*Your objective*: Each line shown below should be copied exactly.

====== Source material

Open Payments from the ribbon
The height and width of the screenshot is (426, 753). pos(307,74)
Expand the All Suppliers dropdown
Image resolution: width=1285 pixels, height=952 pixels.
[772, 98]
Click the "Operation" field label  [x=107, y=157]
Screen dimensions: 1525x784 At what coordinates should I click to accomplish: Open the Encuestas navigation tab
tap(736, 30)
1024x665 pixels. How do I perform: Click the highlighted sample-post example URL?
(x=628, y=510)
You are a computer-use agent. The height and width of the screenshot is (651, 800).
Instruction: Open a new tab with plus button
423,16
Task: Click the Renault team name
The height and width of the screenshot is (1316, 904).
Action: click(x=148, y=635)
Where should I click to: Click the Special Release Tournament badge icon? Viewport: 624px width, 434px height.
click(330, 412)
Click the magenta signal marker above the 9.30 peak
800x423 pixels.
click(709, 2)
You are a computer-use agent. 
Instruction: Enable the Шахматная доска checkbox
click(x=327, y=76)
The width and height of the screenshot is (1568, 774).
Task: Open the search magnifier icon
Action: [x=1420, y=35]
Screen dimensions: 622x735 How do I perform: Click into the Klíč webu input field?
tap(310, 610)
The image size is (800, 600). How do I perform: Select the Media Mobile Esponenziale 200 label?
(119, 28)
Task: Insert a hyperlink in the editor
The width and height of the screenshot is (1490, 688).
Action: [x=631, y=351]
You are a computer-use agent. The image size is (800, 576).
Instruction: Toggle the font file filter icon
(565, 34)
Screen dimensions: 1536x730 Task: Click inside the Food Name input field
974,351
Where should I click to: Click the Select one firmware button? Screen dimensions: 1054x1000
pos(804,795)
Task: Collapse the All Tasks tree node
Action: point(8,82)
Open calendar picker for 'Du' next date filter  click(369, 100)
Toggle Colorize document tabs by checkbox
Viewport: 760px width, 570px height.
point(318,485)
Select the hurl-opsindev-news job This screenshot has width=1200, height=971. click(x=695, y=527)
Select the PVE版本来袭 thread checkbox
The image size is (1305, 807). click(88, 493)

============

*Response to this exercise*:
Open Payments from the ribbon
The height and width of the screenshot is (426, 753). pos(307,74)
Expand the All Suppliers dropdown
Image resolution: width=1285 pixels, height=952 pixels.
[772, 98]
Click the "Operation" field label  [x=107, y=157]
Screen dimensions: 1525x784 At what coordinates should I click to accomplish: Open the Encuestas navigation tab
tap(736, 30)
1024x665 pixels. How do I perform: Click the highlighted sample-post example URL?
(x=628, y=510)
You are a computer-use agent. The height and width of the screenshot is (651, 800).
Instruction: Open a new tab with plus button
423,16
Task: Click the Renault team name
The height and width of the screenshot is (1316, 904).
Action: click(x=148, y=635)
Where should I click to: Click the Special Release Tournament badge icon? Viewport: 624px width, 434px height.
click(330, 412)
Click the magenta signal marker above the 9.30 peak
800x423 pixels.
click(709, 2)
You are a computer-use agent. 
Instruction: Enable the Шахматная доска checkbox
click(x=327, y=76)
The width and height of the screenshot is (1568, 774).
Task: Open the search magnifier icon
Action: [x=1420, y=35]
Screen dimensions: 622x735 How do I perform: Click into the Klíč webu input field?
tap(310, 610)
The image size is (800, 600). How do I perform: Select the Media Mobile Esponenziale 200 label?
(119, 28)
Task: Insert a hyperlink in the editor
The width and height of the screenshot is (1490, 688).
Action: [x=631, y=351]
You are a computer-use agent. The image size is (800, 576).
Instruction: Toggle the font file filter icon
(565, 34)
Screen dimensions: 1536x730 Task: Click inside the Food Name input field
974,351
Where should I click to: Click the Select one firmware button? Screen dimensions: 1054x1000
pos(804,795)
Task: Collapse the All Tasks tree node
Action: point(8,82)
Open calendar picker for 'Du' next date filter  click(369, 100)
Toggle Colorize document tabs by checkbox
Viewport: 760px width, 570px height.
point(318,485)
Select the hurl-opsindev-news job This screenshot has width=1200, height=971. click(x=695, y=527)
Select the PVE版本来袭 thread checkbox
The image size is (1305, 807). click(88, 493)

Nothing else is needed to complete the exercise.